Hugo Kornelis (1/26/2015)
Raghavendra Mudugal (1/26/2015)
Thank you for the post, Steve, very interesting one.
Row filters in transactional publications can add significant overhead because the article filter clause is evaluated for each log row written for a published table, to determine whether the row should be replicated. Row filters in transactional publications should be avoided if each replication node can support the full data load, and the overall data set is reasonably small.
any takers on the bold letters? (small as-in 100s?)... like replicating Master data (from the msdn example under static row filter) we add 100 products today and we replicate it and may be next day add another 50 or 75 in master and then replicate it...? if sales has millions of records added each day and then filtering on a specific region like it says.. "can add significant overhead". so performance wise is parameter row filter is better?
I''d say that the answer to your question is in the sentence before the bolded part: "if each replication node can support the full data load" (and though not explicitly mentioned, I would add the network to that).
If your network is saturated, or a subscriber does not have the storage space or processing power to handle the full load, then using a row filter is a great way to reduce the load, by filtering rows before they are published. But if your networks and subscribers can handle the full load without issues, then the recommendation here suggests not using a row filter, and instead just pushing all rows and then, optionally, delete or index the subscribers to prevent the unneeded extra rows from impacting their performance.
I, actually understood that; when there is a role of publisher and subscriber, definitely network comes into the consideration (apart from a case or a scenario where publisher itself acts as a subscriber, which I can't think of any); My question still remains unanswered.

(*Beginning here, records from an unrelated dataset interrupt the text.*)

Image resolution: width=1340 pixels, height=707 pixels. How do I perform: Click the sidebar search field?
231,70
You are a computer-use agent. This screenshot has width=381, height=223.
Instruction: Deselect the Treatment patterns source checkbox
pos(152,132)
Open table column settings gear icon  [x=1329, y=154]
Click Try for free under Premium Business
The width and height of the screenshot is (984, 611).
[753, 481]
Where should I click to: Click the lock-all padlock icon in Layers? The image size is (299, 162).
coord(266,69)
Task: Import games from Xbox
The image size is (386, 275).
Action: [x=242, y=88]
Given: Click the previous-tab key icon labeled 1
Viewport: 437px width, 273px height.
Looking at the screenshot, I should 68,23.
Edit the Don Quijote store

".. can support full data load" along with that "and overall the data subset is reasonably small" - given this, even though a subscriber has enough storage space and processing power* - I CAN take all the US region data (say that a subscriber is scheduled or manually executed to pull the data every 48hours and lets say there are 300,000 new rows in Sales and 125,000 belongs to US) by applying static row filter from the sales table? (provided sufficient disk space and processing power, so I can forget about the performance slowness caused by overheads?)
* - processing power: cpu, ram, internet bandwidth, alternate power supply
The first and the hardest SQL statement I have wrote- "select * from customers" - and I was happy and felt smart.